Environmental Humanities
The Environmental Humanities is an emerging, multidisciplinary field that explores the entangled relationships among human culture and the wider biotic world. As “Humanities” implies, the emphasis is on the artistic, philosophical, linguistic, and cultural resources communities use to imagine what nature is, where it is to be found, and our proper relationship with it. If the Environmental Sciences investigate the material factors that contribute to our ecological crisis, the Environmental Humanities explore, in transformative dialogue with the sciences, the aesthetic, imaginative, cultural, religious, and ethical components that not only drive our crisis but also provide us with the tools to imagine responses to it.

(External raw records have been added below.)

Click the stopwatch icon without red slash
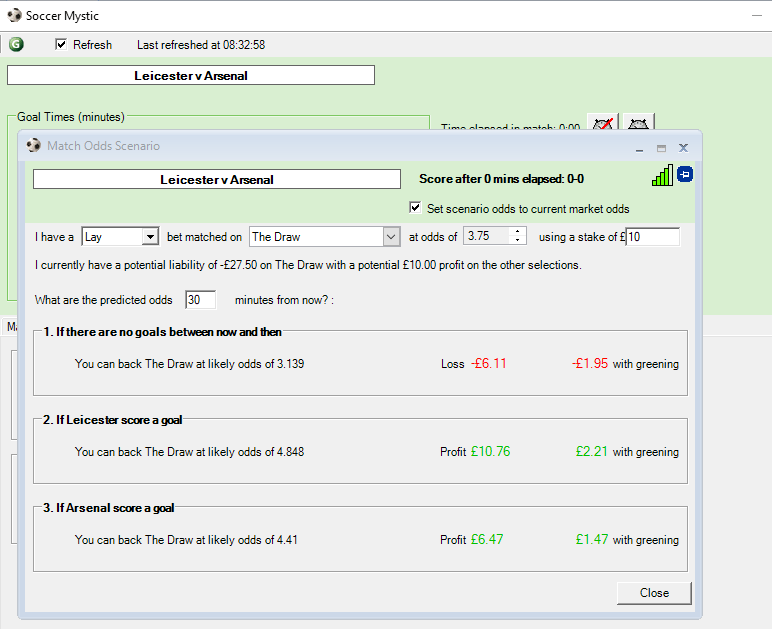This screenshot has height=629, width=772. click(x=638, y=125)
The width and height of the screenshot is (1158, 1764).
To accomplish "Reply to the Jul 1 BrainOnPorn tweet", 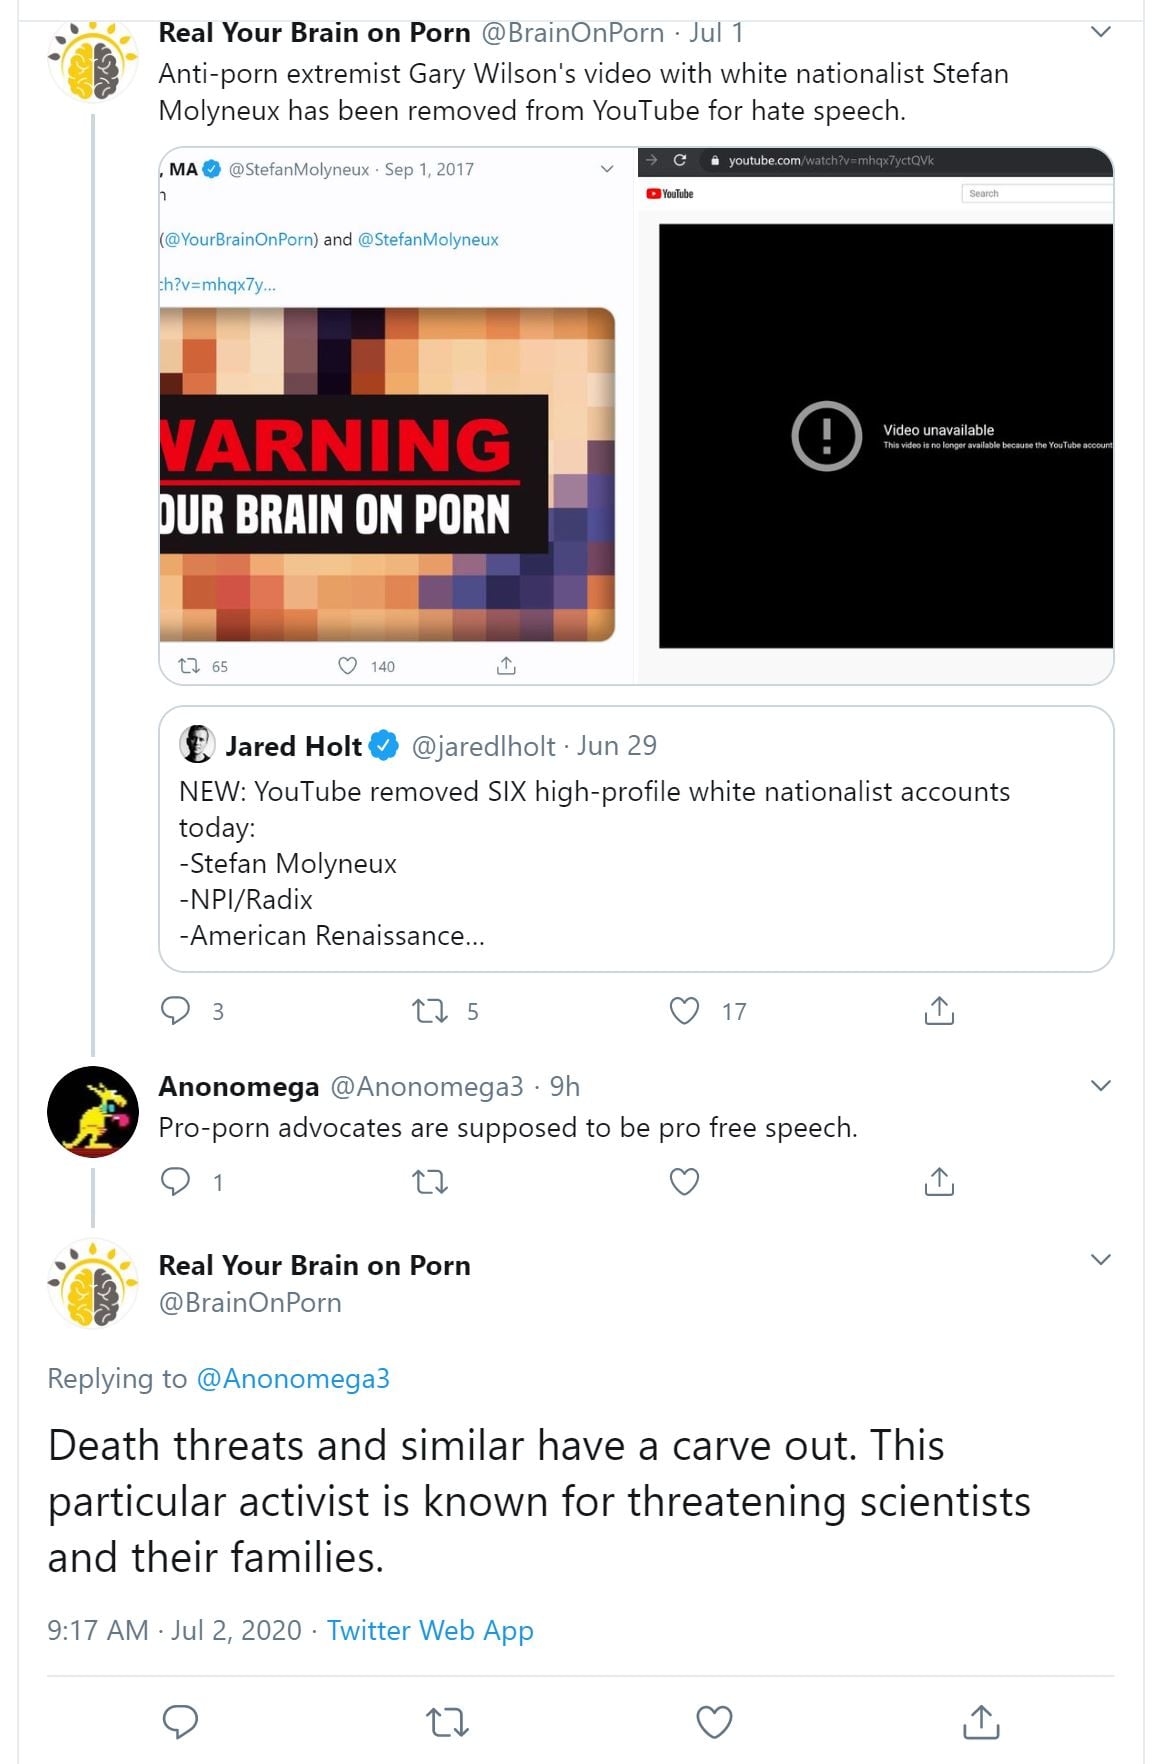I will pyautogui.click(x=176, y=1011).
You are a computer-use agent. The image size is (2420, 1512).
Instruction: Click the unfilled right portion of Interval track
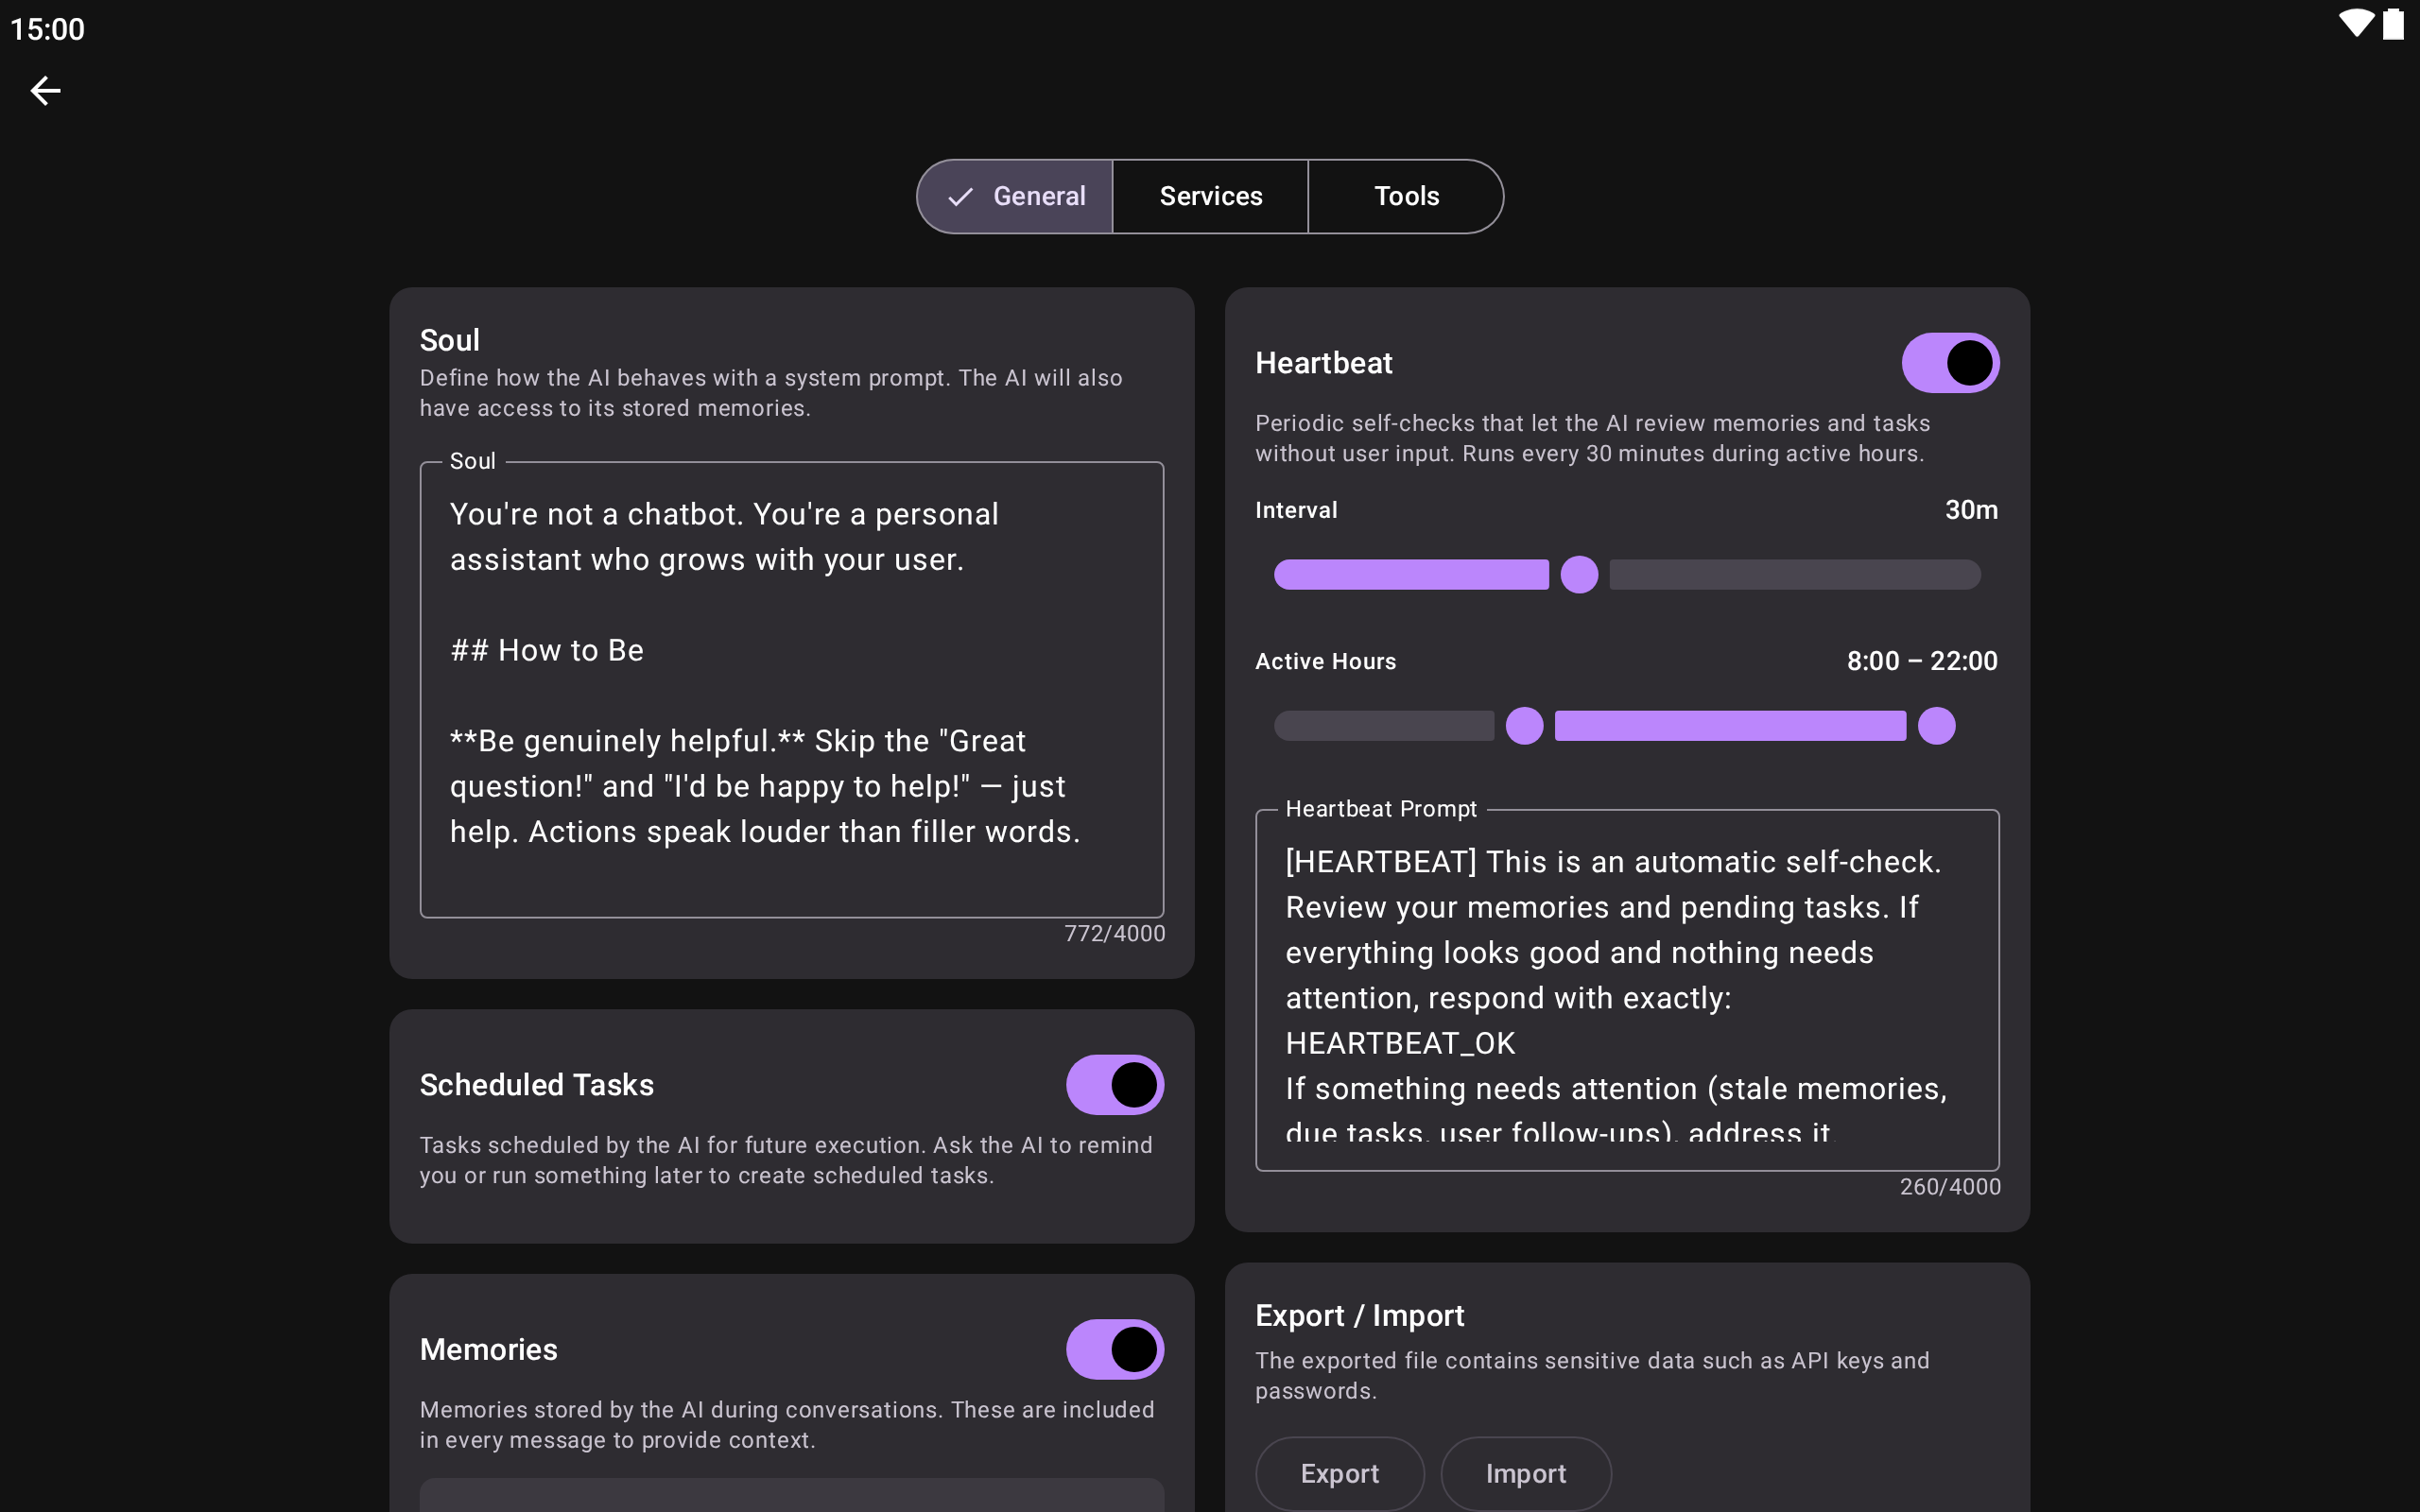[1794, 575]
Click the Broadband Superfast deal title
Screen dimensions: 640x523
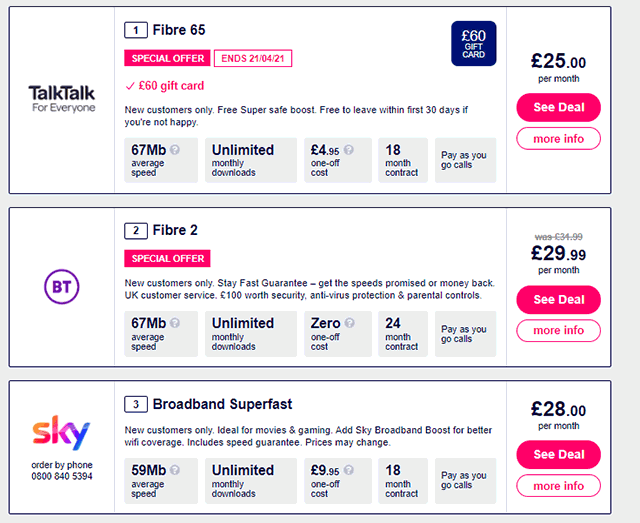pos(222,404)
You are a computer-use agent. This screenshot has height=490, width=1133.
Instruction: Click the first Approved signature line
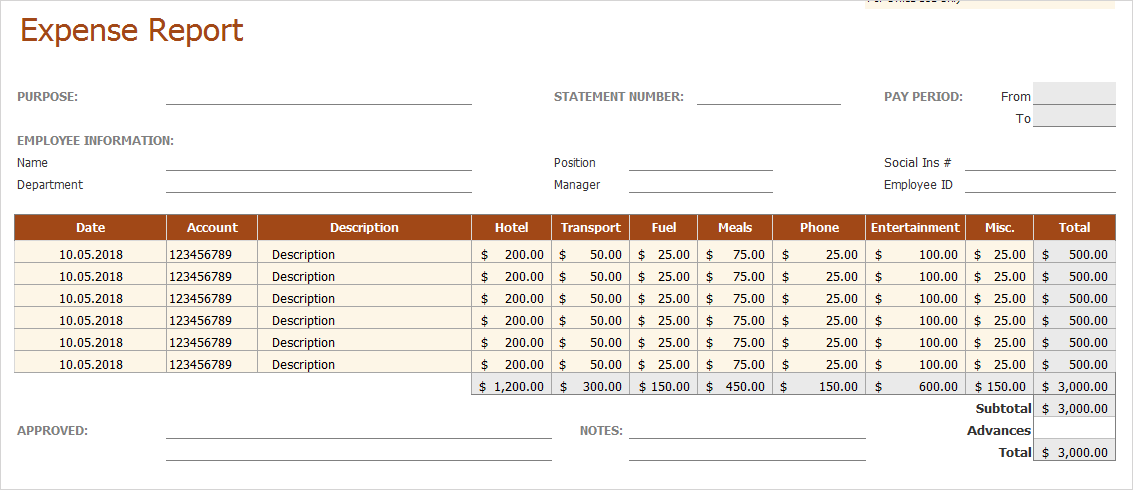coord(358,430)
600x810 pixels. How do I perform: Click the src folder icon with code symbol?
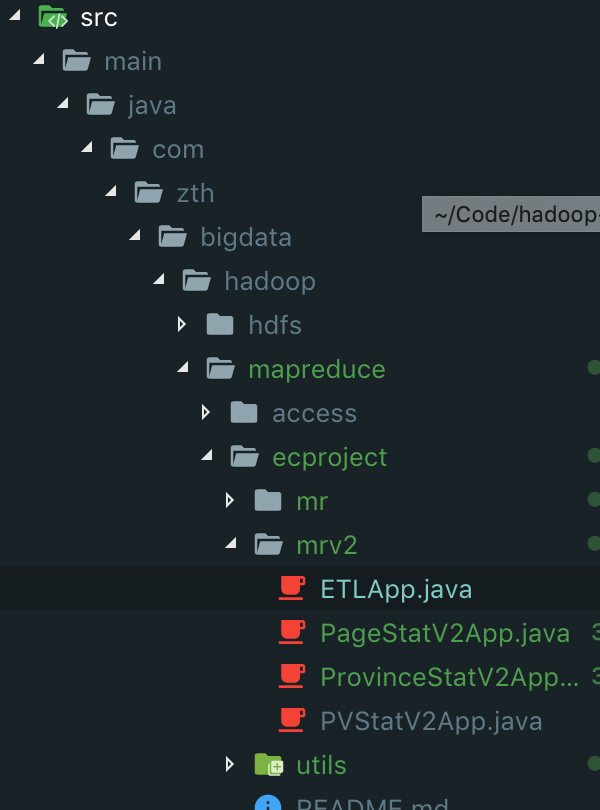click(x=52, y=17)
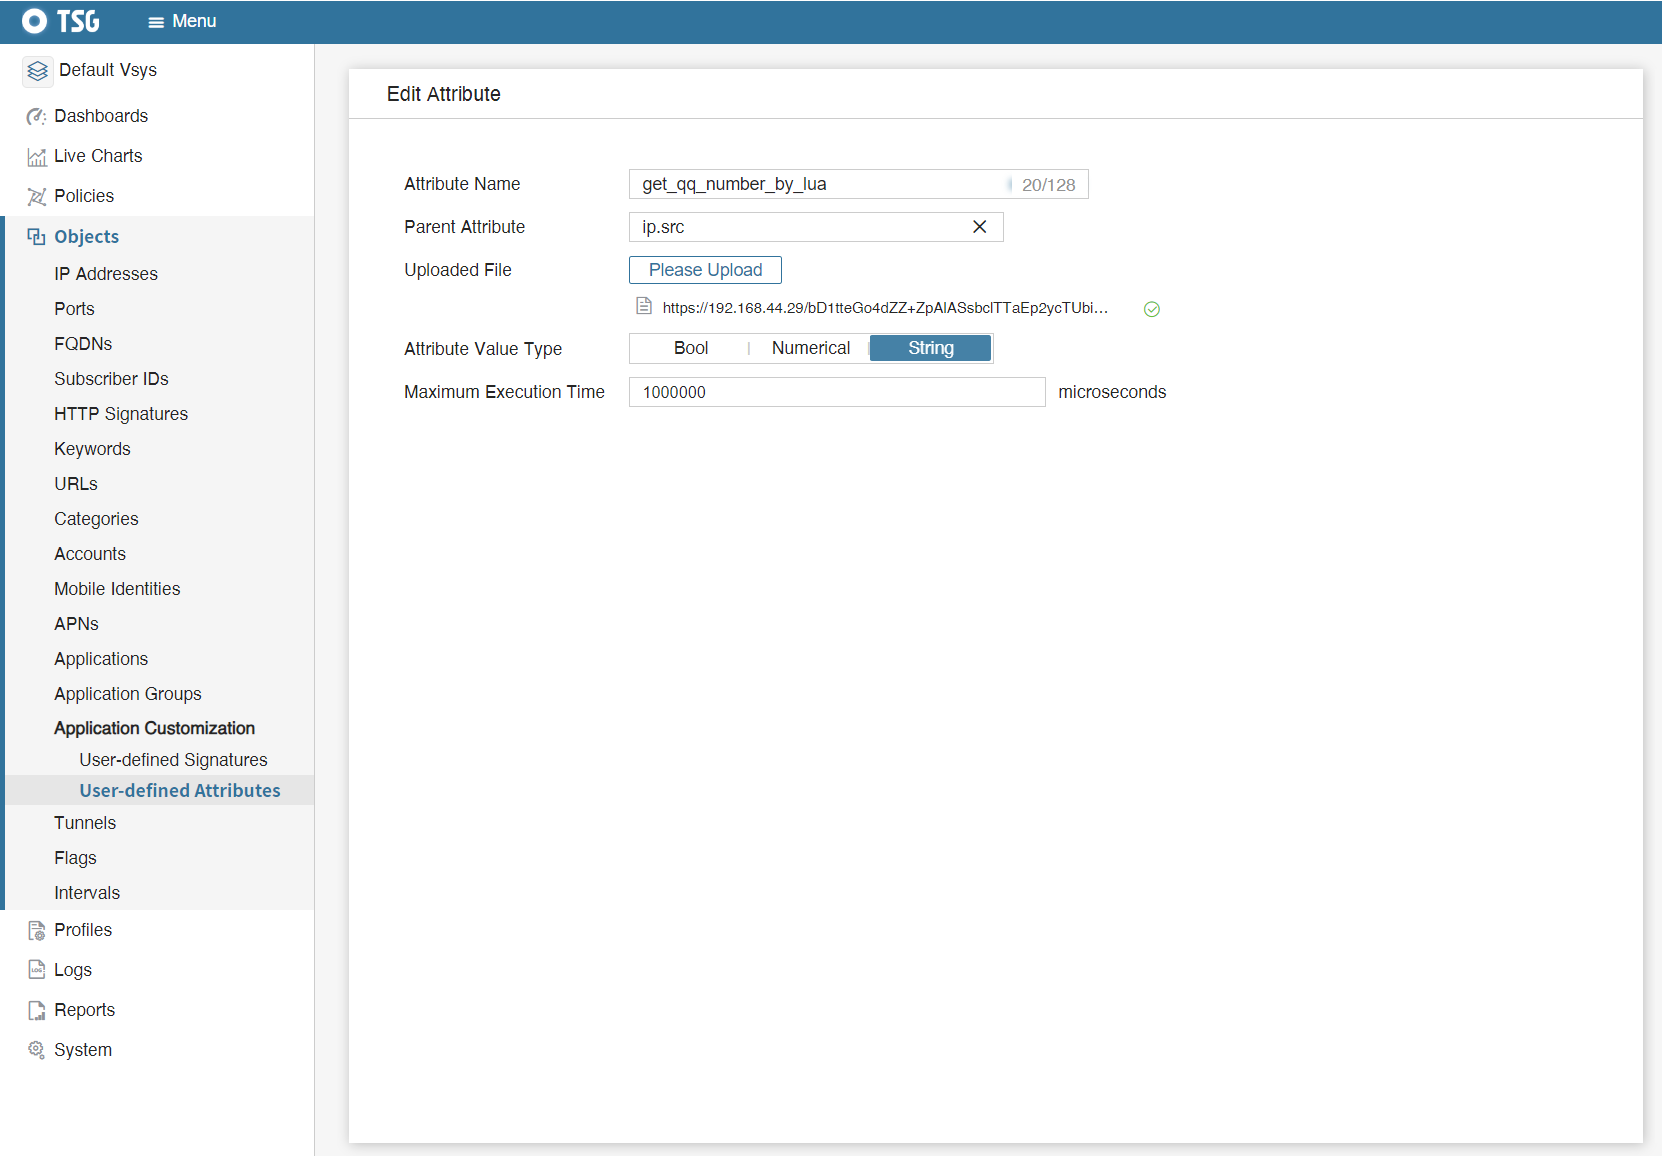Open Dashboards gauge icon
Screen dimensions: 1662x1156
[x=36, y=117]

The minor will be robustly interdisciplinary, with current commitments of courses from fifteen fields and academic units. It will also include engaged learning opportunities that stress civic ecology, or community-based, grassroots environmental education and action, particularly in Waco. This local engagement will rely upon partnerships already formed between faculty who have envisioned this minor and university programs and local non-profits that address food insecurity, food systems injustice, environmental degradation, and environmental injustice. Drawing upon Baylor’s unique intellectual and institutional resources, several existing and envisioned classes will also ask how religious communities and traditions can be both critiqued and constructively engaged on issues of environmental consciousness and action.
Most degree programs at Baylor do not require a student to select a minor area of study, but students may choose to minor in a field that supplements their major or may choose to pursue an area of academic interest completely outside their major. For example, an Environmental Studies major may choose to minor in Environmental Humanities to supplement their major.